SEVEN GAMES: A Human History, by Oliver Roeder. (Norton, $26.95.) Roeder, a games and game theory student, is very aware of the tension between what games are and what people project onto them. In his “group biography” of checkers, chess, Go, backgammon, poker, Scrabble and bridge, Roeder explores not only the history of how we play, but why. He also poignantly shows how computers are changing our relationship with these games. “Each of the major sections of this book reads like a tragedy, a repeating myth of hubris,” writes Peter Sagal in his review. “Every game has its history, its champions, its quirks and its community, and then comes the programmer who believes he can teach a computer to play it. Each time, fans of the game claim that their pastime is a pure expression of inescapable human creativity, and then, as the programs improve, the players are stripped of their illusions.”
JOAN IS OK, by Weike Wang. (Random House, $27.) Joan is a 36-year-old treating physician in an ICU on New York’s Upper West Side who just wants people to leave her alone so she can work. But pressure from her family, HR, and her neighbor leaves her with a rage that keeps Wang bubbling beneath the surface. “In the hands of Weike Wang,” writes Deesha Philyaw in her review, “Joan’s dry humor is downright hilarious, sometimes unintentionally, sometimes as a coping mechanism. … Wang has given us a character so unusual and unashamed that you can’t help but hang out with her, knowing full well that she wants nothing more than to be left alone.”
BLACK CAKE, by Charmaine Wilkerson. (Ballantine, $28.) In Wilkerson’s vibrant debut novel, which celebrates second chances (and family food), a brother and sister learn the truth about their mother only when it’s too late to ask questions. Together they must learn how – and when – to fulfill her last wish. “Wilkerson approaches her plot like a mad chef, grabbing ingredients from all over the world, slicing and slicing with abandon, tossing characters and palm fronds and a few drops of rum into a pot and letting it all come to a boil,” Elisabeth Egan writes in her newest column Group Text. “You are immersed in a swirling soup of family secrets, big lies, big loves, bright colors and strong smells.”

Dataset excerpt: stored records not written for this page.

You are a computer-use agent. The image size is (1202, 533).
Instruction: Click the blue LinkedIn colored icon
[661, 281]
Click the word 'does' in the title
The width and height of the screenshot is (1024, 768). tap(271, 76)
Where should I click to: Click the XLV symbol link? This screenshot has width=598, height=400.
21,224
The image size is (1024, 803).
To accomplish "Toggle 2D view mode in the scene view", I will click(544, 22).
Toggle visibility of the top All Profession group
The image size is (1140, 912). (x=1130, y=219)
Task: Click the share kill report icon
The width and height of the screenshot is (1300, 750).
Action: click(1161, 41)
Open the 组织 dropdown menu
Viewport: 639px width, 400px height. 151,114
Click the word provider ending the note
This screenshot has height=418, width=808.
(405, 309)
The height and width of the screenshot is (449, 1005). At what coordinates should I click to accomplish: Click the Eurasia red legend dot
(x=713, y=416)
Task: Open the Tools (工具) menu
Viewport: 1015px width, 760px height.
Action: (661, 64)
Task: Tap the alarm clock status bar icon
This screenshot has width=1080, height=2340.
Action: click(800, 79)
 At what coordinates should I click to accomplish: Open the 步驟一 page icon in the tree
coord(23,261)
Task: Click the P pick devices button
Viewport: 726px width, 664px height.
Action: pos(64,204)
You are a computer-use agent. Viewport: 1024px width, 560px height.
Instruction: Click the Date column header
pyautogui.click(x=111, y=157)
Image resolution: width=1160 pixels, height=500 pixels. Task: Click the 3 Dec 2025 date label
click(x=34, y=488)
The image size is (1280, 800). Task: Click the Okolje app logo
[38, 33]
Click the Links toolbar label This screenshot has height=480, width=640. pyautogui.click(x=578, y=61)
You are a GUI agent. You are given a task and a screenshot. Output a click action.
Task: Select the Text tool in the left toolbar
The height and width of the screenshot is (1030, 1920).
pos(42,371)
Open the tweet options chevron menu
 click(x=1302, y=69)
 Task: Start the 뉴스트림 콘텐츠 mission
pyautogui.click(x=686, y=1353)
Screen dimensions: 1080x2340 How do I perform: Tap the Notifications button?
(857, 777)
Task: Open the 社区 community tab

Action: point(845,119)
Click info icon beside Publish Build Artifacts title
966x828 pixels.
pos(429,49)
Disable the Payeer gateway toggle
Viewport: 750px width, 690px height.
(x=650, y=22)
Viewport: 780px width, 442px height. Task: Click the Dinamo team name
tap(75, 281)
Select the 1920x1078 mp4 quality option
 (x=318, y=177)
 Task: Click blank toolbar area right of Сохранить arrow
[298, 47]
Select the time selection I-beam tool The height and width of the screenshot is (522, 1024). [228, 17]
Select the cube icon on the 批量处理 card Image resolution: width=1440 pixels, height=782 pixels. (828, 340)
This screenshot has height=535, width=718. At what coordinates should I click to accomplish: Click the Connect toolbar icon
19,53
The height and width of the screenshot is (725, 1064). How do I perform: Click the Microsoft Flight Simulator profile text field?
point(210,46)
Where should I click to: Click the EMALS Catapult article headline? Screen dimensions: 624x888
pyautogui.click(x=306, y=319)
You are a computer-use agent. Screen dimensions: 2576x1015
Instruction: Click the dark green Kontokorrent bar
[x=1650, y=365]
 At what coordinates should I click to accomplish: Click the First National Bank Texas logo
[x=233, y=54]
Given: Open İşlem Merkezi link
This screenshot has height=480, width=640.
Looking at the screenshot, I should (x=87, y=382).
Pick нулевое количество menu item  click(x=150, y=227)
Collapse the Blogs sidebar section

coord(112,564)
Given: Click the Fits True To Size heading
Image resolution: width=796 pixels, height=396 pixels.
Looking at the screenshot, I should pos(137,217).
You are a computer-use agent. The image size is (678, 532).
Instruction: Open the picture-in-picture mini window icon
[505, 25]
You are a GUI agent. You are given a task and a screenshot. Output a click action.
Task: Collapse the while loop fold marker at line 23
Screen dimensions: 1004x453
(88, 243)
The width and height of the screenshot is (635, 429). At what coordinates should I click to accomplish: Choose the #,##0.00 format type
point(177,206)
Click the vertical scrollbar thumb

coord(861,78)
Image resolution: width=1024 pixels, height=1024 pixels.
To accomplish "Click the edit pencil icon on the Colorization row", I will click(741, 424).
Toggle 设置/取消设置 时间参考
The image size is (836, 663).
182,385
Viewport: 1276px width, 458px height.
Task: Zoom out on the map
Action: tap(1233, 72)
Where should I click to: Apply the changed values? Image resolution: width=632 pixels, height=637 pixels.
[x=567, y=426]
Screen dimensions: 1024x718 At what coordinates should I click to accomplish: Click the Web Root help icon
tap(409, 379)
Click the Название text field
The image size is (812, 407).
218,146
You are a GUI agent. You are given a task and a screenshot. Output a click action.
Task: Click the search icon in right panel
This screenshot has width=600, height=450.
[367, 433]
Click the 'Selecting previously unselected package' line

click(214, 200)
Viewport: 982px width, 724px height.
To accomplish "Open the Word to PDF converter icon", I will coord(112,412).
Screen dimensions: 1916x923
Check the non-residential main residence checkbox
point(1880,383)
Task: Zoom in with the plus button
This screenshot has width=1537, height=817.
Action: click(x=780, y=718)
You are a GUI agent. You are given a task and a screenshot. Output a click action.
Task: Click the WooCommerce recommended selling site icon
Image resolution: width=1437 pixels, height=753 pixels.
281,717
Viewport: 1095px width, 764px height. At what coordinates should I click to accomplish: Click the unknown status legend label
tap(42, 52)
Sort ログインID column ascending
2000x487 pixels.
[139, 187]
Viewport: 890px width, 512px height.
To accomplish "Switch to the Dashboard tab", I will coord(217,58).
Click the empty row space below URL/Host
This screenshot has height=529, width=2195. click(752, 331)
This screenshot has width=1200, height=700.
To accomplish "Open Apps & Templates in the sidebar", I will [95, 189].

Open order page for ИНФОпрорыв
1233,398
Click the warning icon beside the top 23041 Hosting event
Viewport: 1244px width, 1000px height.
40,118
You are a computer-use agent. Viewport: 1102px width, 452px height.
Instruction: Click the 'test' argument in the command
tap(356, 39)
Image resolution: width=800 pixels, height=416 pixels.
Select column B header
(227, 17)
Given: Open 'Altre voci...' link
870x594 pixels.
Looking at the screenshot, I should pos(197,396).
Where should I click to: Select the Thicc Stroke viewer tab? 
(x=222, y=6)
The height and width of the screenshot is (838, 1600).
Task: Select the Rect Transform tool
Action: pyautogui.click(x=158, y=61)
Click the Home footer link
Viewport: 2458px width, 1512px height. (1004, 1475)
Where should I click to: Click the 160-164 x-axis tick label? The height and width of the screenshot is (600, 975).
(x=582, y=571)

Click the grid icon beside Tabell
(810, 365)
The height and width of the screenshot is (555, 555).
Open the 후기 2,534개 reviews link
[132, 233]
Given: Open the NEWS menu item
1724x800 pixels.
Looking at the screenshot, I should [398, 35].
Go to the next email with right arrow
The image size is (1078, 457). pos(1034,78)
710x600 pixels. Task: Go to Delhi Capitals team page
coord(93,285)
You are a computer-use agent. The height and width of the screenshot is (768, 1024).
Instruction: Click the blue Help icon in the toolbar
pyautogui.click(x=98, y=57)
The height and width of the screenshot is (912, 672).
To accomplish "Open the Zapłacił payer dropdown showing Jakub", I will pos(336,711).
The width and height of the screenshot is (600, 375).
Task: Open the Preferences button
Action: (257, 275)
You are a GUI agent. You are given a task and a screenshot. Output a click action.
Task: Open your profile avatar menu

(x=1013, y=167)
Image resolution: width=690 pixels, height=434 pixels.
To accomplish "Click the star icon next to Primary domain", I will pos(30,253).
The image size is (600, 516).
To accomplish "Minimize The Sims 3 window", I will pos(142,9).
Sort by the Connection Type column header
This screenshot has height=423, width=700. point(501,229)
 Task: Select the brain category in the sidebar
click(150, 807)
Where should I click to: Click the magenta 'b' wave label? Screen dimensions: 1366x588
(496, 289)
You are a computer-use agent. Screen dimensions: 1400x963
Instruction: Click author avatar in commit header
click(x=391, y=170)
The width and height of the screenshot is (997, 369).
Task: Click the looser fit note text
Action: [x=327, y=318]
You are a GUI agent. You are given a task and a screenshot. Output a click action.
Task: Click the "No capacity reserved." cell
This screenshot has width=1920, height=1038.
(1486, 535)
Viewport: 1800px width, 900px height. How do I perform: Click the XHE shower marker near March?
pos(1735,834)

A DANGEROUS PLACE, by Chelsea B. DesAutels. (Sarabande, Paper, $15.95.) The poems in DesAutels’ debut collection swing between landscapes at home and abroad. The past interrupts the present, then life is interrupted again – we cannot leave the present for long. In many of the poems, the speaker deals with cancer, as in “Broken Portrait,” with its stark inversions of expectation: “I’m married to a good man. He loves me and irons his own shirts. I’m spoiled. / I mean, I’m rotting.” Our poetry columnist, Elisa Gabbert, writes: “I feel battered by this poem in a good way. Sometimes I want a poem to abuse me a little, abuse my trust and shock me, be quiet and then suddenly loud. In a poem, as DesAutels writes, there is ‘no threshold between threat and calm’.”